Response to Cody

In response to our commentary on the classification of low-penetrance alleles,1 Cody presents a clinically derived alternative to current ClinVar classifications that aims to address the growing body of evidence for complex variant effects and to accommodate difficult-to-interpret, low-penetrance alleles. One of the primary arguments presented for this revised system is the goal of creating a system that puts clinical utility at the forefront and prioritizes the patient’s treating physician as the end user. Building on this concept with a focus on probability as the metric for variant classification over the traditional benign versus pathogenic dichotomy, we would like to further extend this discussion to include quantitative models of variant interpretation and how they can be implemented by clinicians to guide patient care.

While the system suggested by Cody increases the granularity of current ClinVar classifications, we believe that fully embracing the probabilistic nature of variant interpretation to adopt a quantitative model would better address the identified weaknesses of the current system. To this end, we have found the widely used American College of Medical Genetics and Genomics/Association for Molecular Pathology (ACMG/AMP) variant classification guidelines2 to be a more conducive framework. Tavtigian et al. demonstrated that although they were designed as a qualitative set of criteria, the logic used in the ACMG/AMP guidelines is mathematically founded and compatible with Bayesian statistical reasoning. It was shown that the ACMG/AMP guidelines could be modeled as a naïve Bayesian classifier taking the qualitative evidence categories as inputs and outputting a quantitative probability of pathogenicity for individual variants.3

Formally, the output of the Bayesian classifier (designated “post_P”) represents the probability of pathogenicity for an individual variant given the provided evidence. Functionally, interpretation of this probability is similar to the current categorical classifications ranging from benign to pathogenic.3 More importantly, however, are the opportunities enabled by having a quantifiable metric. A major limitation of the current ACMG/AMP guidelines is that variants are assessed individually. In clinical practice, the patient’s entire genetic profile must be considered as a whole and the effect of individual variants cannot be assessed in isolation. Variants in the same gene must be considered in combination since the pathogenicity of a specific variant in a given patient is dependent upon that patient’s other variants. Having a quantitative measure of probability allows us to address this limitation by evaluating probabilities together. Mathematically, multiplying the pathogenic probabilities of two variants together represents the probability of both variants being pathogenic and in the context of Mendelian genetics (assuming recessive inheritance) also represents the probability that the two variants are phenotypically relevant. The effects of two pathogenic variants in combination is ultimately what clinicians and the patient are most interested in and the significance of the finding can be further validated by matching the identified gene’s function to the patient’s clinical presentation.

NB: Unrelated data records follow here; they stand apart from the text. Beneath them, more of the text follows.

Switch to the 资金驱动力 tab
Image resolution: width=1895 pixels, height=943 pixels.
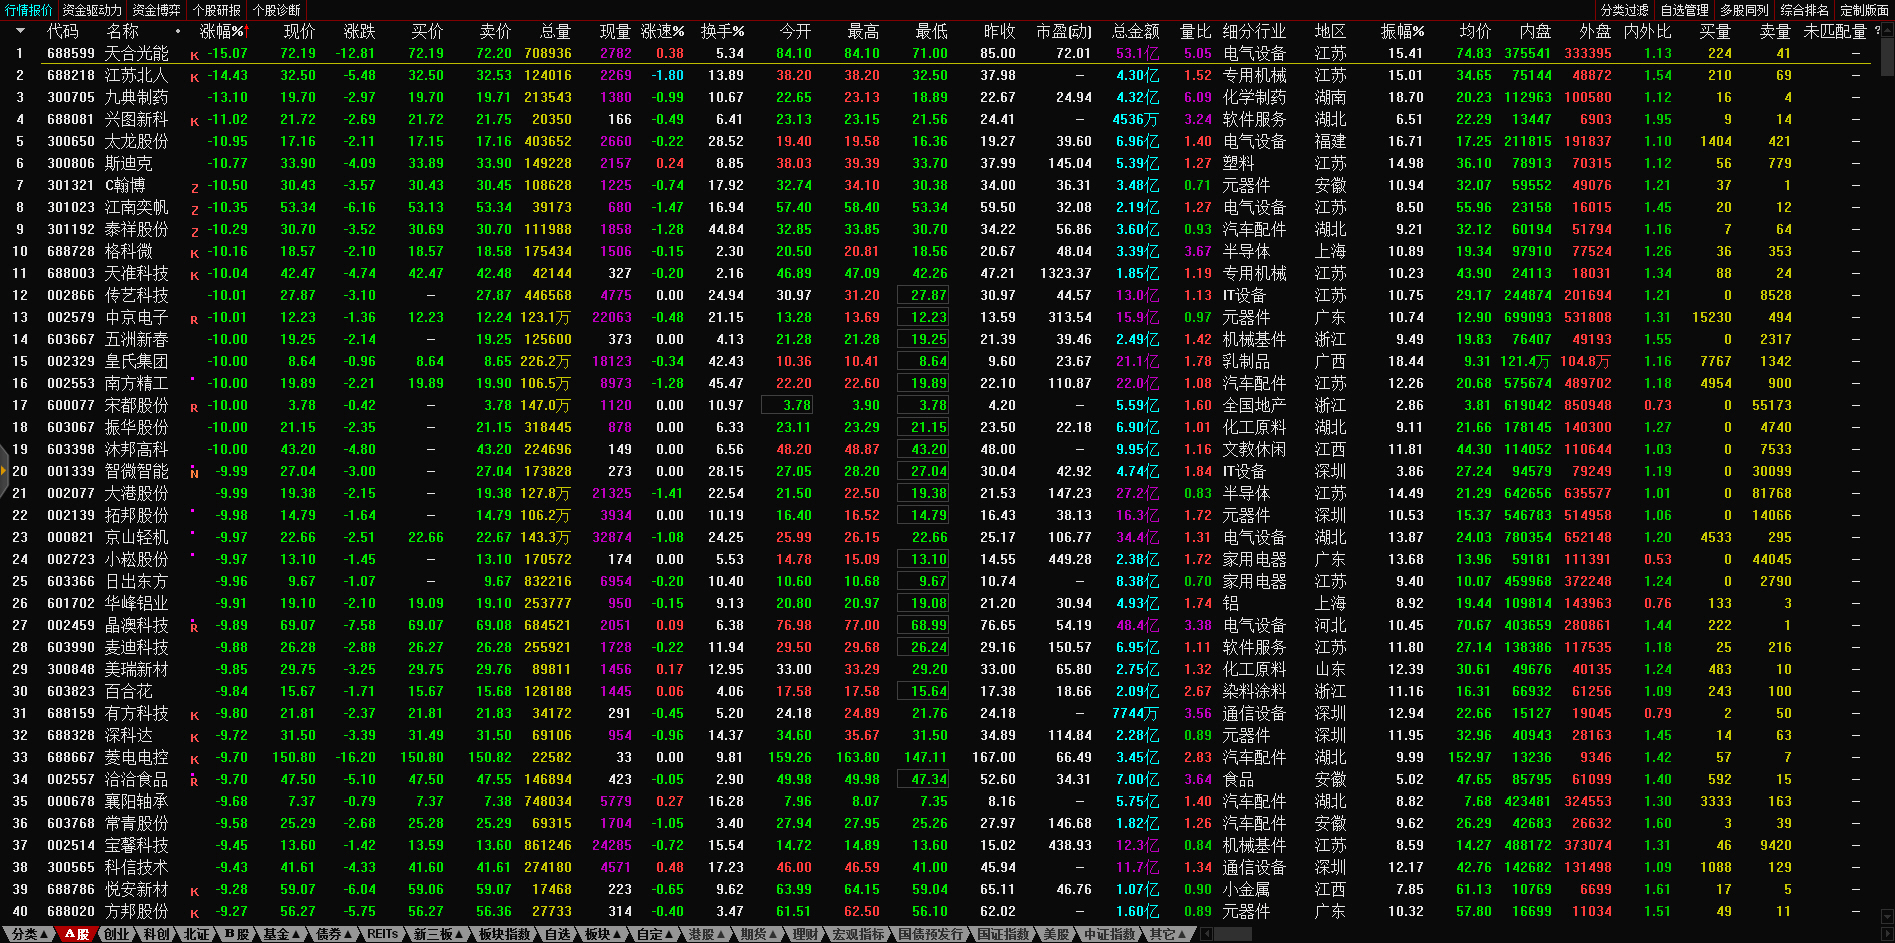click(x=92, y=10)
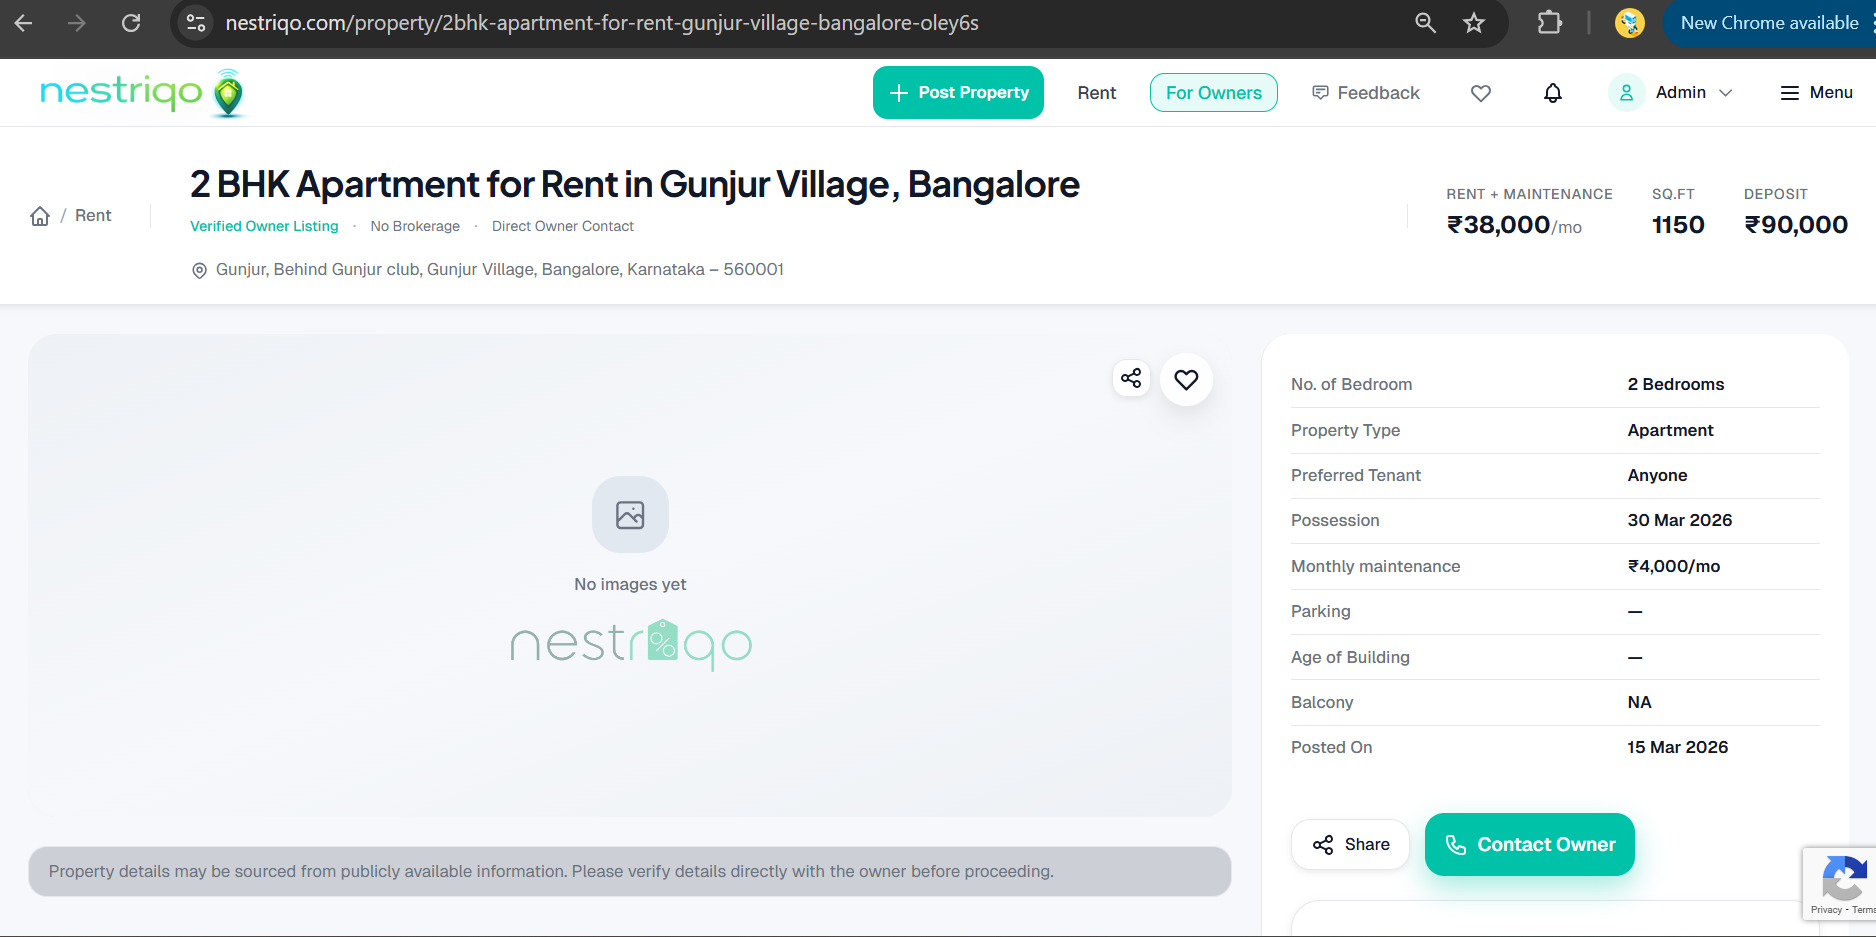Click the Post Property button
1876x937 pixels.
957,92
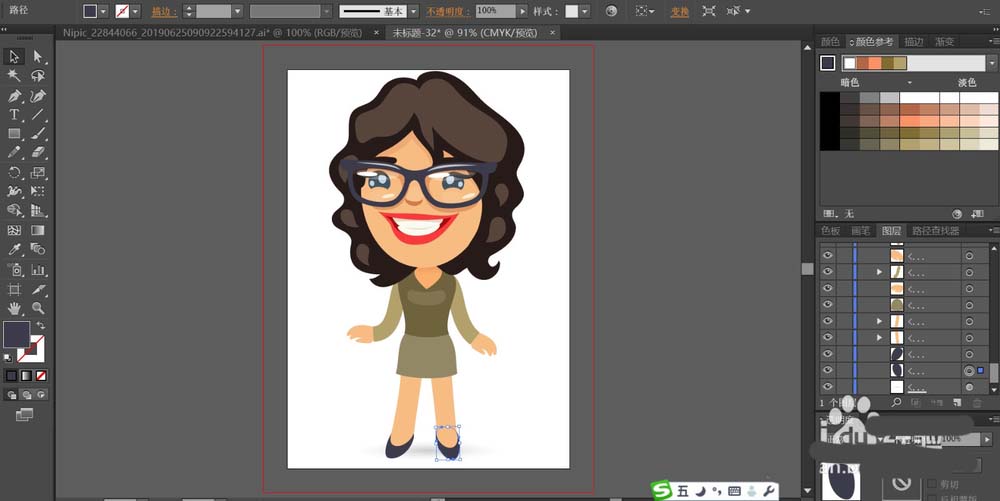
Task: Click the 变换 link in control bar
Action: click(680, 12)
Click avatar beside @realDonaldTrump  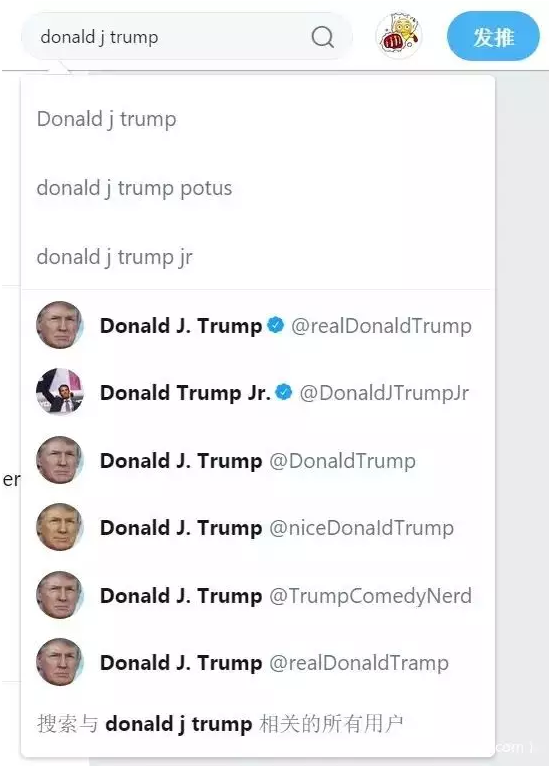click(60, 325)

To systematically evaluate the combined variant effects across a patient’s sequencing results, we envision a system where the probabilities of the two variants with the highest probability of pathogenicity in each gene are multiplied together to generate a probability score for each gene. These scores can be ranked or filtered based on predetermined thresholds with the option for genes matching the patient’s clinical presentation to have lower thresholds. This would result in a short list of candidate genes containing genes with a high probability of two pathogenic variants or a moderate probability of two pathogenic variants for genes matching clinical presentation. From a clinician’s perspective, this dramatic reduction in number of candidate variants not only streamlines the process but also minimizes room for bias or error.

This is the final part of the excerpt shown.